Brighter Than the Sun Page 3

Zoe took a deep breath. “So when do we leave then?”


“WE’RE almost there,” Rusty said cheerfully as they crossed the bridge over Kentucky Lake.

“It’s beautiful here,” Zoe breathed. “It seems so quiet and peaceful. No hustle and bustle of a big city. Are the people here nice?”

Rusty wrinkled her nose. “For the most part. I mean, like any small town we have our share of nosy busybodies whose sole ambition in life is to make others miserable, but the Kellys are very respected in this area. Frank owns a hardware store in Dover, and as I told you, all six of his and Marlene’s sons served in various branches of the military. I was on the other side of the fence growing up. White trash. Troublemaker. Loser. Pick your poison. My life changed when I broke into Frank and Marlene’s house because I was starving and my asshole stepfather didn’t give a shit about anything except where to score his next hit. He wasn’t choosy. Alcohol, drugs, whatever would get him hammered the fastest. Taking care of a stepdaughter dumped on him by his slut of a wife wasn’t exactly a priority.
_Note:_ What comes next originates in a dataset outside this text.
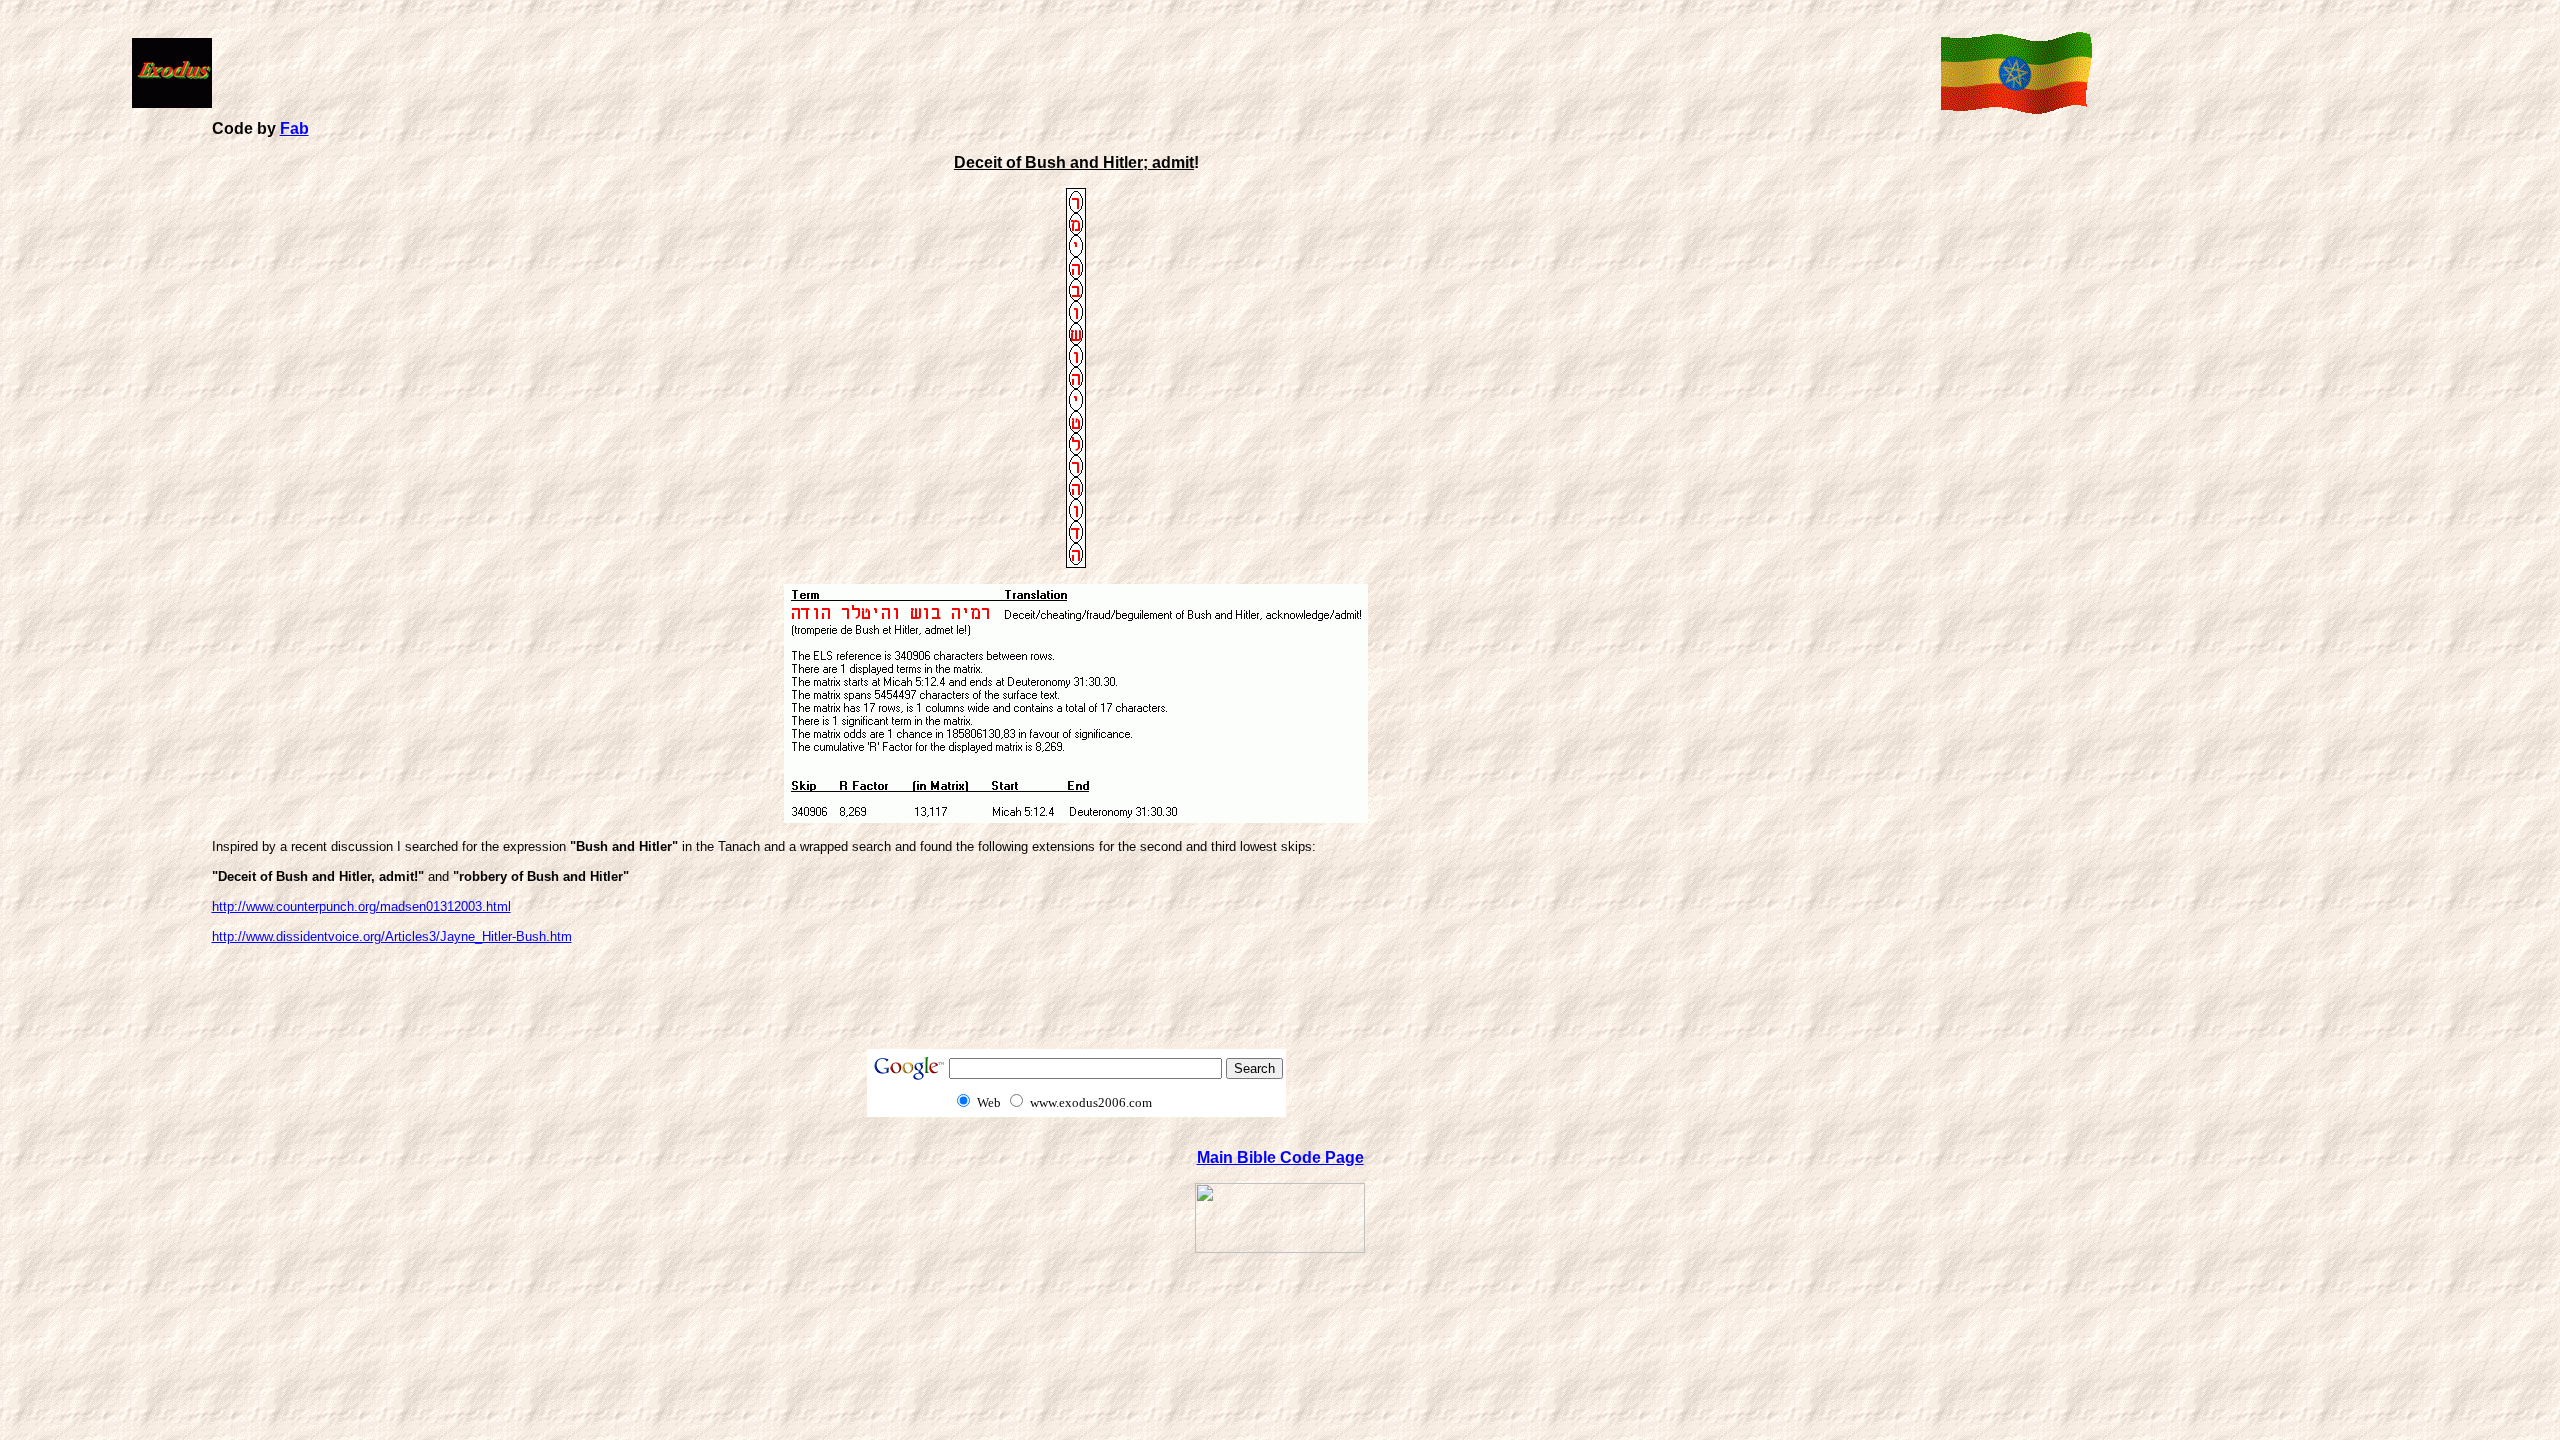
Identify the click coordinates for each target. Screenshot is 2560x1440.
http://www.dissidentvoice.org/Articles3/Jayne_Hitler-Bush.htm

I wouldn’t have ever stayed the first night with him, but I had nowhere else to go and I was too young at the time to pull off acting older than I was, so I would have just gotten hauled into the foster care system. At least my stepfather was the devil I knew and I learned to get around him.” She grimaced. “Most of the time.”

“God, Rusty. My life wasn’t exactly wonderful, but I was never abused and I never went without. My father saw to it that I had the best of everything. Most likely so I wouldn’t be more of an embarrassment to him than I already was. I mean, it was obvious that my own mother had no use for me. She left and couldn’t be bothered to take her daughter with her.”

Rusty scowled. “I don’t see much of a difference in our situations. We were both unwanted, and that does a number on a child, as we can both attest to.”

“That’s true,” Zoe admitted.

“I was so lucky,” Rusty said, her features going soft, her eyes lighting with love and pride. “Marlene and Frank are the very best kind of people. Marlene took me in without question, even confronting my asshole stepfather and then permanently removing me from his custody. They even adopted me after I turned eighteen because they wanted me to know they truly did consider me a part of the family. Their daughter.”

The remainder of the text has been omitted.